_PASSAGE SHOWN_

Video key in Collins murder; home security revealed knife, purse, blood — and suspect

Rebecca O'Donnell is led out of the Randolph County Courthouse after pleading guilty to the murder of former state senator Linda Collins on Thursday, Aug. 6, 2020, in Pocahontas. (Arkansas Democrat-Gazette/Thomas Metthe)
Rebecca O'Donnell is led out of the Randolph County Courthouse after pleading guilty to the murder of former state senator Linda Collins on Thursday, Aug. 6, 2020, in Pocahontas. (Arkansas Democrat-Gazette/Thomas Metthe)

Soon after launching their investigation into the murder of former state Sen. Linda Collins last year, police reviewing security footage from inside her home made a startling discovery: footage showing Collins' close friend, Rebecca O'Donnell, stashing a kitchen knife in her purse with what appeared to be blood on her hands.

_SET TASK_
Continue the news article about the investigation into Linda Collins' murder, picking up after its final sentence. The entries come from a different source than the news article.

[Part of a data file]
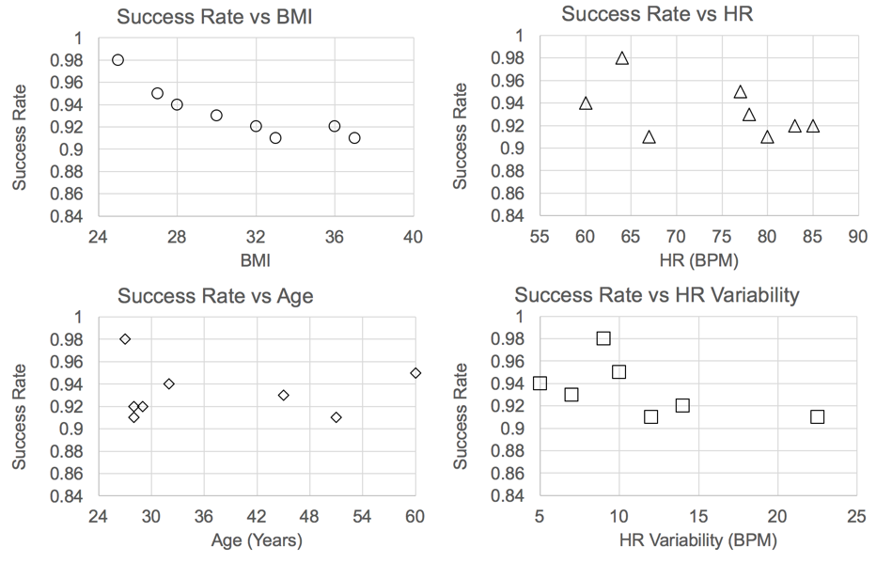892x563 pixels.
Task: Select the circle data point at BMI 37
Action: 354,138
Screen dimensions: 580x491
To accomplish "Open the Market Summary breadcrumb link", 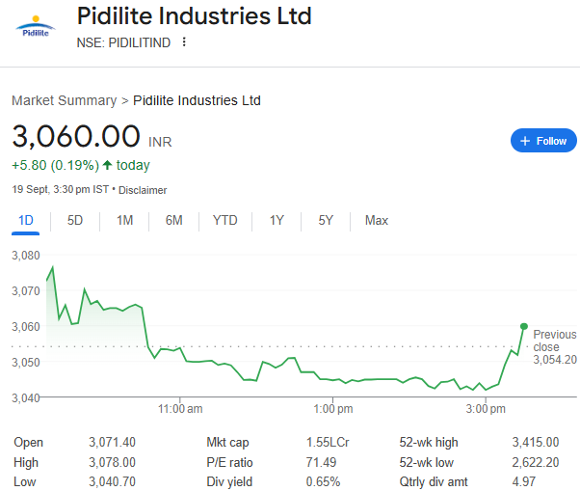I will [x=64, y=100].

_ANSWER TO THIS PROBLEM_
The incriminating footage -- along with a trove of other files collected to form a digital footprint of the days surrounding Collins' death -- was used to obtain a warrant for O'Donnell's arrest on June 14, 2019, less than two weeks after Collins was discovered stabbed to death at her Pocahontas home.

The grisly details of the video, however, remained under court-ordered seal until O'Donnell this month pleaded guilty to killing Collins.

"The video showed the specific location inside the residence where agents believe Collins-Smith was stabbed," Arkansas State Police investigators wrote in the affidavit for O'Donnell's arrest warrant, which used the surname Collins went by prior to a divorce from local judge Phil Smith.

The affidavit went on to describe "O'Donnell looking inside of a red colored purse with what appears to be blood on her hands while holding a large kitchen knife and placing the large knife inside of the purse."

Investigators also said the video showed O'Donnell carrying a white purse with what appeared to be "a significant amount of blood on the exterior of the purse." A white purse similar to the one seen in the video was later found in the truck that O'Donnell was riding in as a passenger when she was arrested on her way to a memorial service for Collins.

A redacted version of the arrest affidavit that was made public last year disclosed that O'Donnell was later filmed attempting to remove security cameras from Collins' home on May 28, the last day Collins was seen alive.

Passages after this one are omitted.